> [TASK REQUIREMENTS]:
As soon as the line containing "has width=918, height=918." appears in the material below, start returning lines exactly, and end with the line containing "This screenshot has width=446, height=284.".
────────
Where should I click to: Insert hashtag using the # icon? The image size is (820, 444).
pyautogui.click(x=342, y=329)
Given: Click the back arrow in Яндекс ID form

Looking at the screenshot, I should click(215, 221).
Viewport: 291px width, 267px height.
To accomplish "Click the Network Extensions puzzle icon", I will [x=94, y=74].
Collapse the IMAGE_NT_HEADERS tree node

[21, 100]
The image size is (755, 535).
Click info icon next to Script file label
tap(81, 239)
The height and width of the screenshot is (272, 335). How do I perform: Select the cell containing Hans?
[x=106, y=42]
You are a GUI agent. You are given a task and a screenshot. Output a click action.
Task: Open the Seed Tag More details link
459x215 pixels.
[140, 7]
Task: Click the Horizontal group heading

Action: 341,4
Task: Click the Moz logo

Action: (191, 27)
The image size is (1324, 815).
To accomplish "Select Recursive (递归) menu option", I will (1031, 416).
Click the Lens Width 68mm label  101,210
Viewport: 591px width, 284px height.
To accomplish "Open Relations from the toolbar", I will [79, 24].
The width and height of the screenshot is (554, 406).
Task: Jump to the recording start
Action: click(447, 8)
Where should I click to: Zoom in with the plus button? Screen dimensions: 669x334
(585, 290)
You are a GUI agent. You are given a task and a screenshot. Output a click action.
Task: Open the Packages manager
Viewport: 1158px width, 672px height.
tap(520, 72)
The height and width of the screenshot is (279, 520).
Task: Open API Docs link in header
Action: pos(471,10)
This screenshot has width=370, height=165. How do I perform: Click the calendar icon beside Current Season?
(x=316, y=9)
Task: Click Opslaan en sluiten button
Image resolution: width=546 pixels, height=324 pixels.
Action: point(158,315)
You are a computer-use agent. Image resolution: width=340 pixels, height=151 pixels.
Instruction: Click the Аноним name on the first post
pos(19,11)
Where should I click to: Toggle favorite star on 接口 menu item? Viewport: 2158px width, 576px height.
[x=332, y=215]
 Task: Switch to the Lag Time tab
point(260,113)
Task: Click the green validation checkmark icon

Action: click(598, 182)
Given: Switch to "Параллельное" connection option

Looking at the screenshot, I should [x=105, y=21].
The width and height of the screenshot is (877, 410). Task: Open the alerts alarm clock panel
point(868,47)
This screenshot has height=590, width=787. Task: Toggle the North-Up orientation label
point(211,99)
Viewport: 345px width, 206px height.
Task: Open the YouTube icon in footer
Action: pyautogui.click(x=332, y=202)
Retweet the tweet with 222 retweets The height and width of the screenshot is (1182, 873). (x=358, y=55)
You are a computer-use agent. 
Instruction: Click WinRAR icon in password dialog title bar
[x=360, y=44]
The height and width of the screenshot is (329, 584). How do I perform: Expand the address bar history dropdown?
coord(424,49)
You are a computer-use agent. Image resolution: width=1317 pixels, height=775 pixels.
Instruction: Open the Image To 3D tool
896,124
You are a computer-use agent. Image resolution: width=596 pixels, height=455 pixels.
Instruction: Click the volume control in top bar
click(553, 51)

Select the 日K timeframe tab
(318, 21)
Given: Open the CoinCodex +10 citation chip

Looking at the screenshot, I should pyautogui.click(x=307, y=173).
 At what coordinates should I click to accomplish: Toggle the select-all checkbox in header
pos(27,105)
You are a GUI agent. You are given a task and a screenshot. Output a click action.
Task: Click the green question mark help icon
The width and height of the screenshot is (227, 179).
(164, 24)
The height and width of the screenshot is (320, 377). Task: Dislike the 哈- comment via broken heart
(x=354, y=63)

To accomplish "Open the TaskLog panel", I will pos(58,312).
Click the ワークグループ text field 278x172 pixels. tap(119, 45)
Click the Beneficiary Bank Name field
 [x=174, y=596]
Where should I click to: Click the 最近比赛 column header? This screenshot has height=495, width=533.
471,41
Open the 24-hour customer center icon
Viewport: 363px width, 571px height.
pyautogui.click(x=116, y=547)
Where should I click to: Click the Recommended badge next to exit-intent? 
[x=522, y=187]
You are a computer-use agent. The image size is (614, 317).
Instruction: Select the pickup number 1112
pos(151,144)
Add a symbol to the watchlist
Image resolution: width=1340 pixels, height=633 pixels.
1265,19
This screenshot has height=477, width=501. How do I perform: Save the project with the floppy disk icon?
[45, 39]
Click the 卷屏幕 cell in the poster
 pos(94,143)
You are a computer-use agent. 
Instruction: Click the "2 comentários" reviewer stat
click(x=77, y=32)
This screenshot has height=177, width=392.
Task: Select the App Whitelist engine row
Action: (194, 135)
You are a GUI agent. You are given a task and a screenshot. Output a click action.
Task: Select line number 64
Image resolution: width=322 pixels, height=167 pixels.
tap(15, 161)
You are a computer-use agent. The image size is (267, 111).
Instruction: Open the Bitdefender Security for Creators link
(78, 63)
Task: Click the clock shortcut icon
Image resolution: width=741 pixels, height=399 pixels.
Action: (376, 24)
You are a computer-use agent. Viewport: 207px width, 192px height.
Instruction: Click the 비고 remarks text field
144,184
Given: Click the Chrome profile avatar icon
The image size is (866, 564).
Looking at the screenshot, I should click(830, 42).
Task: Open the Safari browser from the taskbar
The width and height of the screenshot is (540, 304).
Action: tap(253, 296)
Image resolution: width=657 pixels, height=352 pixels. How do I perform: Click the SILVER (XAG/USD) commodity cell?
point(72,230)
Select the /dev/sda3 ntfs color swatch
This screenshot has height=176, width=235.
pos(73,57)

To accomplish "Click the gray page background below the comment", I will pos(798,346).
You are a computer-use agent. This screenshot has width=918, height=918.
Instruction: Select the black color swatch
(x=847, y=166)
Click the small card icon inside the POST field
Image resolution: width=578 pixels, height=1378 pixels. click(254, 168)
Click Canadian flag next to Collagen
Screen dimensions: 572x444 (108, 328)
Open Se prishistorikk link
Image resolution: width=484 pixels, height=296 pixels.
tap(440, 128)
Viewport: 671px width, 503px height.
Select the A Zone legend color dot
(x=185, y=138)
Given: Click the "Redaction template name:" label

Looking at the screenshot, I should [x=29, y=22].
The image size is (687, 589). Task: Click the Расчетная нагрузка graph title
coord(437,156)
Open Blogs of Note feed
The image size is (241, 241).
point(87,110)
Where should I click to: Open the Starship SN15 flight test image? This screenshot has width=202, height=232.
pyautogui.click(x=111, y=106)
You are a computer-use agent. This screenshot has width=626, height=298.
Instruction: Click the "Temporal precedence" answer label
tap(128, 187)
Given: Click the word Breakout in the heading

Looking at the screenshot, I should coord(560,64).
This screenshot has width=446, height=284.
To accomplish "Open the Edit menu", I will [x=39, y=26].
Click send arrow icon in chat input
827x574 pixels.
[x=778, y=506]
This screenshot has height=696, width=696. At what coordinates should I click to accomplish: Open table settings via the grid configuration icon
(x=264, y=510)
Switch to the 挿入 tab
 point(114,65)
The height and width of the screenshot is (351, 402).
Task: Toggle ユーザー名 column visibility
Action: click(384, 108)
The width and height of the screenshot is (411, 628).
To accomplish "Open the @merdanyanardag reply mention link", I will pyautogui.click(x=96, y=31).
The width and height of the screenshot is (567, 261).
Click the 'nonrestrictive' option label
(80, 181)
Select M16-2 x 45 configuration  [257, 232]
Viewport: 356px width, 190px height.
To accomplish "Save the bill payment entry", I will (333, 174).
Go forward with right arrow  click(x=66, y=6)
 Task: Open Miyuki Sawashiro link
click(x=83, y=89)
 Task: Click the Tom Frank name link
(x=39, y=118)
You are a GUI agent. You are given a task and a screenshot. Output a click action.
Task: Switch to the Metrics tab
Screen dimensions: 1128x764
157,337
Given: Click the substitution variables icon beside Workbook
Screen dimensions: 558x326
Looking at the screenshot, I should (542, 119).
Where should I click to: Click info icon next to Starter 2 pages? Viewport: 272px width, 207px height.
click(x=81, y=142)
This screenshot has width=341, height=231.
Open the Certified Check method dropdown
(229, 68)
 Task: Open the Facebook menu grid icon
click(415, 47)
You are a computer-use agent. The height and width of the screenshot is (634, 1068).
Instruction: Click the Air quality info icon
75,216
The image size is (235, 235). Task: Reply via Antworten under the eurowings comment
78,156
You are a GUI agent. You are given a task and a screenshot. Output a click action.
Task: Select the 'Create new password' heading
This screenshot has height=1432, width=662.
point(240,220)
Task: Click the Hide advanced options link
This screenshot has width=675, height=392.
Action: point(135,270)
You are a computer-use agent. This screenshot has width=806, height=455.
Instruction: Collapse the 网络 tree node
────────
> [ANSWER BOX]:
You are a computer-use agent. This screenshot has width=918, height=918.
Instruction: Select the black color swatch
(x=847, y=166)
Click the small card icon inside the POST field
Image resolution: width=578 pixels, height=1378 pixels. click(254, 168)
Click Canadian flag next to Collagen
Screen dimensions: 572x444 (108, 328)
Open Se prishistorikk link
Image resolution: width=484 pixels, height=296 pixels.
tap(440, 128)
Viewport: 671px width, 503px height.
Select the A Zone legend color dot
(x=185, y=138)
Given: Click the "Redaction template name:" label

Looking at the screenshot, I should [x=29, y=22].
The image size is (687, 589). Task: Click the Расчетная нагрузка graph title
coord(437,156)
Open Blogs of Note feed
The image size is (241, 241).
point(87,110)
Where should I click to: Open the Starship SN15 flight test image? This screenshot has width=202, height=232.
pyautogui.click(x=111, y=106)
You are a computer-use agent. This screenshot has width=626, height=298.
Instruction: Click the "Temporal precedence" answer label
tap(128, 187)
Given: Click the word Breakout in the heading

Looking at the screenshot, I should coord(560,64).
This screenshot has width=446, height=284.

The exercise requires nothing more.